By Sam Burnham
Georgia has a rich tradition of both golf and private clubs. As the spring progresses the courses will begin to fill up. Whether they are at Coosa in Rome, Sunset Hills in Carrollton, or Cherokee Town & Country in Atlanta, golfers and duffers alike will be out doing their best to make par...or at least better than triple bogie.
But next week in particular, the collective eyes of the golf world will turn to Georgia, Augusta to be exact, because no club beats Augusta National and no golf beats The Masters.
The Masters had a truly Southern beginning. Golf legend Bobby Jones and Augusta investment banker Clifford Roberts purchased the former Fruitland Nursery to build what would become The world's most elegant golf course. Jones designed the course along with Alister MacKenzie. MacKenzie never saw completion of Augusta National. He died a few months before construction was complete.
Bobby Jones had big plans for the course. He lobbied the USGA to hold the US Open at Augusta National but the officials whined that the hot summer in Georgia might make their foreheads sweat or whatever and declined Jones' request. So Jones set out to establish a tournament that the US Open would never rival on a course that wouldn't stoop to host the lowly open tournament.
The springtime setting for the tournament means that the landscaping stars come out. Dogwoods and azaleas make frequent appearances. There is not a single blade of grass that is present where it is not intended. There are no shortcuts. Nothing is more serious at any golf course than Masters Week is at Augusta.
Along with the landscaping goes the true Southern tradition of manners. There is no running anywhere at Augusta. The patrons (as the fans are called) are respectful of the game and the setting. No one id allowed between the ropes but competitors, caddies, and rules officials. Terminology Gran would have considered "common" such as fans, bleachers, sand traps, and the front or back nine are not used. The correct terms, respectively, are patrons, observation stands, bunkers, and first or second nine. If there is a front nine, it might be miscalled a front side. That would suggest there is a back side. Anyone talking about backsides at Augusta is going to be asked to leave. Augusta is a Kardashian-free zone.

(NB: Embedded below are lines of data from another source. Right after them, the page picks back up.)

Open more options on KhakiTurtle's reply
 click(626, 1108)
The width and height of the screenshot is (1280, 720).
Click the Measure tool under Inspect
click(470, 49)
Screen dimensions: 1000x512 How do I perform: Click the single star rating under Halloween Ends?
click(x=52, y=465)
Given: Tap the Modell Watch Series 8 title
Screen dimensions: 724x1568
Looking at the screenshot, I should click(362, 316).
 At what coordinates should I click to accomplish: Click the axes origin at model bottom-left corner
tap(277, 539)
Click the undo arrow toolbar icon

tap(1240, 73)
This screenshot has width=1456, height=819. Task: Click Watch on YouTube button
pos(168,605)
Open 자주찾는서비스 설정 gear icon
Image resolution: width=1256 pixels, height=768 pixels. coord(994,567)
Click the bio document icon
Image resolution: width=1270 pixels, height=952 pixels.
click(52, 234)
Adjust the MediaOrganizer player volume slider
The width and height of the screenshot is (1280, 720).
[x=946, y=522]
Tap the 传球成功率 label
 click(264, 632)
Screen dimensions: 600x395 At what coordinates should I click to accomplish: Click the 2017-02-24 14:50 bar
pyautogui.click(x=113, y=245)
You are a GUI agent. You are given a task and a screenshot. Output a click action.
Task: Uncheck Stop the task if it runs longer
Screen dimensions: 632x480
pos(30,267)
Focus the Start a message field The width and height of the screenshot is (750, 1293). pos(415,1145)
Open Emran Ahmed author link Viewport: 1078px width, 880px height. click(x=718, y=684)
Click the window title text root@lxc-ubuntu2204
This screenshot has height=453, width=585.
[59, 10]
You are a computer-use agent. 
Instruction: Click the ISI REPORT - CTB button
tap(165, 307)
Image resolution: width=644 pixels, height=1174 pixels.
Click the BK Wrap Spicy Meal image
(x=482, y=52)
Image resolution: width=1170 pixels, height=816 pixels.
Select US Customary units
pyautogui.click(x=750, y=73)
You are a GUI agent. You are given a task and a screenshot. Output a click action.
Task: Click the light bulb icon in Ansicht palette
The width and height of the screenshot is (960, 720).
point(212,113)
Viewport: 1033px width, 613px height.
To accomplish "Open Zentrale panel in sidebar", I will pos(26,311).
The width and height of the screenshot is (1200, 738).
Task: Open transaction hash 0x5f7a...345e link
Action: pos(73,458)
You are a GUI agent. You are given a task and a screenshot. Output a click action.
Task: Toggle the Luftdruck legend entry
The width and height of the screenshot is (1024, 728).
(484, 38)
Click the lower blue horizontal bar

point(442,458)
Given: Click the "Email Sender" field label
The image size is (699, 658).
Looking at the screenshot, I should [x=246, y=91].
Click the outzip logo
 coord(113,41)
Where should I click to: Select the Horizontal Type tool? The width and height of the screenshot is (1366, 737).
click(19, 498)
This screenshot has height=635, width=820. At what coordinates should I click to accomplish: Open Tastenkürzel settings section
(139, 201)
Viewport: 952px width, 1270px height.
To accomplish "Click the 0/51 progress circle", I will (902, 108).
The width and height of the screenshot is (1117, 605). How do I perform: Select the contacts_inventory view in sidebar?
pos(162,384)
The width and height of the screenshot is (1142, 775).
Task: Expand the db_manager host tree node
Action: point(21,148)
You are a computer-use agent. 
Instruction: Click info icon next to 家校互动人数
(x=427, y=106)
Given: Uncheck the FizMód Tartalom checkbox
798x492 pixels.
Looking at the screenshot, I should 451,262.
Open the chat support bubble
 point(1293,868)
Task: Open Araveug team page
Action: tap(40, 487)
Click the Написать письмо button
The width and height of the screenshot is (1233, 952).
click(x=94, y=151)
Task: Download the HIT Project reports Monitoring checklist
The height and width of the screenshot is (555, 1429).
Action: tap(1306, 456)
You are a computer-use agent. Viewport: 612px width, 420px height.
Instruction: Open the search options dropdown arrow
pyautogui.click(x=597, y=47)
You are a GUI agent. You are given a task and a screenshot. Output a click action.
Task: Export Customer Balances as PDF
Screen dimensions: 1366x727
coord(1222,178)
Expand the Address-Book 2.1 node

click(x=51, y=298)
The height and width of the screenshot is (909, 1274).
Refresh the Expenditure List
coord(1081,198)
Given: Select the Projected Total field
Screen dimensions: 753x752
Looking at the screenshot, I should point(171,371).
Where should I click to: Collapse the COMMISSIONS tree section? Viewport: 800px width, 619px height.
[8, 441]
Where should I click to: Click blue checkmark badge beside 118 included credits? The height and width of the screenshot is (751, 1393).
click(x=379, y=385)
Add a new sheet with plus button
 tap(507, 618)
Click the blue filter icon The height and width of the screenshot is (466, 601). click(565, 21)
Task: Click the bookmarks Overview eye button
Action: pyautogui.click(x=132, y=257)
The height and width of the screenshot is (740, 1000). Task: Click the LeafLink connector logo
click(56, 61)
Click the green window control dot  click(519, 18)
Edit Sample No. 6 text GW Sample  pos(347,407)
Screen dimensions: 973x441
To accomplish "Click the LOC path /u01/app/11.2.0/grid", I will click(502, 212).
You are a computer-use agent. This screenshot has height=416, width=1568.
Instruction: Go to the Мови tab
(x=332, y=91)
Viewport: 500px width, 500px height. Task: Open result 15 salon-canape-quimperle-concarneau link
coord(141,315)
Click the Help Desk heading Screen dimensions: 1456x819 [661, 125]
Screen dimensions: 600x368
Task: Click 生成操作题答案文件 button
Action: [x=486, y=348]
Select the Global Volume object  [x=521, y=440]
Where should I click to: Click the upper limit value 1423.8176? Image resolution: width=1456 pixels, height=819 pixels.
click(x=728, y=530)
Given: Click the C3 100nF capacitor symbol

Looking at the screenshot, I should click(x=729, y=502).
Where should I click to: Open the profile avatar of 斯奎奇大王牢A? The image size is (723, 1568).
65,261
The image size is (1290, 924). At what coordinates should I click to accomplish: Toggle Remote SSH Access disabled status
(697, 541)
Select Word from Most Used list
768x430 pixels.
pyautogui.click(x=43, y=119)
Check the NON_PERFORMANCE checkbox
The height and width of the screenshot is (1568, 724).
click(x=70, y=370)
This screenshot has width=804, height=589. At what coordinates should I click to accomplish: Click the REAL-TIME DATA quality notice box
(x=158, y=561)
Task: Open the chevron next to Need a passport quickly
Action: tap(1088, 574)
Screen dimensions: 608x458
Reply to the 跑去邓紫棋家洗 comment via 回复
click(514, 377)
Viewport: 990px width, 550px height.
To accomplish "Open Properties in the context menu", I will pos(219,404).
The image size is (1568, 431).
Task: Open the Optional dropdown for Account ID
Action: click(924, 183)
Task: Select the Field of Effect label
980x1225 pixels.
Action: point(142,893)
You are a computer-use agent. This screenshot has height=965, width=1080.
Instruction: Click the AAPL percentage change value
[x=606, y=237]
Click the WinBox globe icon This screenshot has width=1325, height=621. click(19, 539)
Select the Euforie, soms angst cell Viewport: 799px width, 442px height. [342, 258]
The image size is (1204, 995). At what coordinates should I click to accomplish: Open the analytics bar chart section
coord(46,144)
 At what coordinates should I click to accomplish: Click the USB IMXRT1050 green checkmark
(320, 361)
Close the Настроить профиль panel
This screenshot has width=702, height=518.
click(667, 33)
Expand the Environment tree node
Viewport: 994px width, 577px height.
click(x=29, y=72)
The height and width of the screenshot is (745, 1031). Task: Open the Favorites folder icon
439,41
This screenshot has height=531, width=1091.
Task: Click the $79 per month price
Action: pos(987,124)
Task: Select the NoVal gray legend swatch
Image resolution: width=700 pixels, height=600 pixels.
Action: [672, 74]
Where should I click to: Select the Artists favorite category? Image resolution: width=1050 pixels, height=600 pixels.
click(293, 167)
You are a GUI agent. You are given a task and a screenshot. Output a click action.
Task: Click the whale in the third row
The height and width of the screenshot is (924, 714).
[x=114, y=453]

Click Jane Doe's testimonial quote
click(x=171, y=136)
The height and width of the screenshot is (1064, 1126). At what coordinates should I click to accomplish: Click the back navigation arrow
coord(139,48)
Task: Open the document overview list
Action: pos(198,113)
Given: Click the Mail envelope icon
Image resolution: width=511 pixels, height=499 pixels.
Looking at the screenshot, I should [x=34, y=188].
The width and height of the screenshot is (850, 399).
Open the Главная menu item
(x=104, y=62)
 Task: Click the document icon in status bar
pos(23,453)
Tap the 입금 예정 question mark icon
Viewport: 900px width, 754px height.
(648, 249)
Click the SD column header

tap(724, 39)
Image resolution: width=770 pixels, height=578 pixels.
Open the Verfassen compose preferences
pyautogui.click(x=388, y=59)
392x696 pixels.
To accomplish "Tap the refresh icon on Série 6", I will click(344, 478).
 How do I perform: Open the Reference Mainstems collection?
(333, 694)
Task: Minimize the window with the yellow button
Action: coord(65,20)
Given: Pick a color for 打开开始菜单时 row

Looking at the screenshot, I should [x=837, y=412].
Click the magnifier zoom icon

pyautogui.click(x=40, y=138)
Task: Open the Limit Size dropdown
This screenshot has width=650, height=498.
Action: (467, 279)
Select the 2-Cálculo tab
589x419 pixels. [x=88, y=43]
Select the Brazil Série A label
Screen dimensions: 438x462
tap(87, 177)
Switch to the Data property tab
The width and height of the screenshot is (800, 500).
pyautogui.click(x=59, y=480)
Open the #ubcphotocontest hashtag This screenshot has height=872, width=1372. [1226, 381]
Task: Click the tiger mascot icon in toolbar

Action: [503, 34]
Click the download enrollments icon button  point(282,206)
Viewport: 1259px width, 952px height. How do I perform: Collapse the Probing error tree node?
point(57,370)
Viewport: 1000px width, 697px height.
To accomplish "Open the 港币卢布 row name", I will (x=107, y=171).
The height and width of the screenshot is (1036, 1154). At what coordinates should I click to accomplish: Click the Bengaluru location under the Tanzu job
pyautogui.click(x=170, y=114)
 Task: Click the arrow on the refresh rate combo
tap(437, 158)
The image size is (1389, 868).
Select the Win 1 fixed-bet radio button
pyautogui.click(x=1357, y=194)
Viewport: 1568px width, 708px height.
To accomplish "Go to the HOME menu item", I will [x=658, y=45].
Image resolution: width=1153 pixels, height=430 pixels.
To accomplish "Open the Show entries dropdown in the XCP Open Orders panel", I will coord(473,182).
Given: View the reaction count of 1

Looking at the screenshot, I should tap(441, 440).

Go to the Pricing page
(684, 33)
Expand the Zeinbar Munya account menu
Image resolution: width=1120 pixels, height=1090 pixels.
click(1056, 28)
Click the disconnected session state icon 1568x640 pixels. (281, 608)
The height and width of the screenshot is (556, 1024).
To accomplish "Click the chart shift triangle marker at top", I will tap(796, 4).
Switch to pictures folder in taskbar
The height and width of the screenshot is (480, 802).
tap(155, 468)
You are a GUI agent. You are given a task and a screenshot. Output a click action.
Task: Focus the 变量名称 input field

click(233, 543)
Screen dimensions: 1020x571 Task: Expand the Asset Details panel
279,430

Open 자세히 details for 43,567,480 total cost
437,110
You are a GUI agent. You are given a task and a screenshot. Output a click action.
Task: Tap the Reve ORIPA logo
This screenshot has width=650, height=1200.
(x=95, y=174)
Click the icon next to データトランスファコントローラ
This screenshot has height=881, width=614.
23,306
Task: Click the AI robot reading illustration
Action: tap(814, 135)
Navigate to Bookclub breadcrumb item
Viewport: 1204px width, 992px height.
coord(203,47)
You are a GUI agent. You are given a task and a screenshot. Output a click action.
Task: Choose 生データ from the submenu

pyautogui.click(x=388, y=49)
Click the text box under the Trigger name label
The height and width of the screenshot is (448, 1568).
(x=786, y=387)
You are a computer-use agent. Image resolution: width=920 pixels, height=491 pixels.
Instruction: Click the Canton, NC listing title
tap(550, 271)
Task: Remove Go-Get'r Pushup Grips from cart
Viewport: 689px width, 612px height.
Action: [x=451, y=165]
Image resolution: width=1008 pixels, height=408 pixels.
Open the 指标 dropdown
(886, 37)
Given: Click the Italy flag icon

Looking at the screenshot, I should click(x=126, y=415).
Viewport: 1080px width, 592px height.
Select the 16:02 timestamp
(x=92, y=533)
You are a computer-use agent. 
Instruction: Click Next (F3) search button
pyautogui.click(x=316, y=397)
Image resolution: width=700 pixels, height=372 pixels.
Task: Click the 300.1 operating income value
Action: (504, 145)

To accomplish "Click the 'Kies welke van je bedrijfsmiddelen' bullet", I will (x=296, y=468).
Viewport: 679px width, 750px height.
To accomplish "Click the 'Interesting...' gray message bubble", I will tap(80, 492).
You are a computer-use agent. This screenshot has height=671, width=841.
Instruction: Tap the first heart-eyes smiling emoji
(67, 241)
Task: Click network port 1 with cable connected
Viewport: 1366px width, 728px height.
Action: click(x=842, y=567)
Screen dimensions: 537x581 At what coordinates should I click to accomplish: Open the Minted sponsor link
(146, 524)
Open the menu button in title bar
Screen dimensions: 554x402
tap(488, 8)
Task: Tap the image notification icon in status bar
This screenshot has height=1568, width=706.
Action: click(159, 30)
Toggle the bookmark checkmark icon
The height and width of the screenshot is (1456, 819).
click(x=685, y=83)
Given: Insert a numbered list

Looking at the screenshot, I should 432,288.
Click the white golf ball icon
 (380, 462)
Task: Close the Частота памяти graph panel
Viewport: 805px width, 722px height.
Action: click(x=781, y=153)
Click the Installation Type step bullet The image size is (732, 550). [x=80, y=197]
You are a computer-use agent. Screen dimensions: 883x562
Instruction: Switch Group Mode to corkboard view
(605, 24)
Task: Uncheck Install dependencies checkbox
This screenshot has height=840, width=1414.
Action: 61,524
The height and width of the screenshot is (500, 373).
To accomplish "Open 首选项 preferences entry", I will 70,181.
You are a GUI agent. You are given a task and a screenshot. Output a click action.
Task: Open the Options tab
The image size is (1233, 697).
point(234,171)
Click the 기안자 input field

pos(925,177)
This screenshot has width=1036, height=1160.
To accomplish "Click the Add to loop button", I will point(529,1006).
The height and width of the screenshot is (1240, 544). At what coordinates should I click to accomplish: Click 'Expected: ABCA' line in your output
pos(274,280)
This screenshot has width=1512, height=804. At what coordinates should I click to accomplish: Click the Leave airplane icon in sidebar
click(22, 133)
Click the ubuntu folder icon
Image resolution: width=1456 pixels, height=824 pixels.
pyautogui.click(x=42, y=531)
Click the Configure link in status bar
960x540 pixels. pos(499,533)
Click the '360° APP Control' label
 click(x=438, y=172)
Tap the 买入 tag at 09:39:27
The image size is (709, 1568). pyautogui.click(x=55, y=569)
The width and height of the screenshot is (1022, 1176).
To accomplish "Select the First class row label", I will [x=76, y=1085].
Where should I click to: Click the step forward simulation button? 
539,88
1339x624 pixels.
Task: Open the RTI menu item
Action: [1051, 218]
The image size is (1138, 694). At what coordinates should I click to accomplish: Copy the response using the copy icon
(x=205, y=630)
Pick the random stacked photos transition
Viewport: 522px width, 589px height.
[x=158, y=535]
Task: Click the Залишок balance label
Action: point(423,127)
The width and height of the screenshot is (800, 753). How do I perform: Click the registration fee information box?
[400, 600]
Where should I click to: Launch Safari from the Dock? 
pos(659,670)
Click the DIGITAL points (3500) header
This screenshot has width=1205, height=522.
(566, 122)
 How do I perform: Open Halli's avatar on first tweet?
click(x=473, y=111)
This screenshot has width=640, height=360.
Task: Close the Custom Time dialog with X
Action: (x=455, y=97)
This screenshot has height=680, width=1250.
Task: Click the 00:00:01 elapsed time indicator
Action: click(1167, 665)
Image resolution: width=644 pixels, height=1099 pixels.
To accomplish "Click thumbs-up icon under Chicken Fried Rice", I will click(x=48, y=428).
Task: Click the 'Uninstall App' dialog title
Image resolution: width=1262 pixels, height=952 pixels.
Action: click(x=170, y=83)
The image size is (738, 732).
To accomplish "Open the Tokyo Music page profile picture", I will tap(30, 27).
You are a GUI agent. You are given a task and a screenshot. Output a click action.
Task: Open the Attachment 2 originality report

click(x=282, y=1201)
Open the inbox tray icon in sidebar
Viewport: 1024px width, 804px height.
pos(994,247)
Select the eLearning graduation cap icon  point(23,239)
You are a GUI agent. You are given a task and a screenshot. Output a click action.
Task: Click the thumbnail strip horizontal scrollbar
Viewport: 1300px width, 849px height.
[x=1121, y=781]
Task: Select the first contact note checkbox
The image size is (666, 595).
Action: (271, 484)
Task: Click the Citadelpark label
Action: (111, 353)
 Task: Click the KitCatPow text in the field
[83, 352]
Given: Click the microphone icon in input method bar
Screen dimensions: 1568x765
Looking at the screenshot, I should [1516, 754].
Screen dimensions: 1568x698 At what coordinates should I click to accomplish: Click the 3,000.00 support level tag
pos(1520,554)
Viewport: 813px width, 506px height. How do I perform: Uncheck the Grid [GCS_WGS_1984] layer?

The terminology standard is no joke. CBS commentator Jack Whitaker was banned by Clifford Roberts from the tournament from 1966-1972 for referring on air to the excited crowd at the 18th hole as "a mob".
As for the winner, who is not the champion of anything and is never referred to as such, he will receive the famous Green Jacket. He'll keep the jacket for a year until the next tournament when a new winner is dubbed and the previous winner's jacket goes into the closet with all the others, freely available to him any time he comes to the course. Masters winners also have a lifetime invitation to play in the tournament.
As for this year's Masters, I'll be cheering for fellow Jacksonville State Gamecock, Danny Willett. I'll also be pulling for Georgia Bulldog, Bubba Watson. There are a few others I'll be happy to see do well. We'll be following and posting updates via our Twitter, as we did last year.
But for now, it's time to go. If you find yourself at the match, let us see your pics. And try the pimento cheese sandwiches. We hear they are the best!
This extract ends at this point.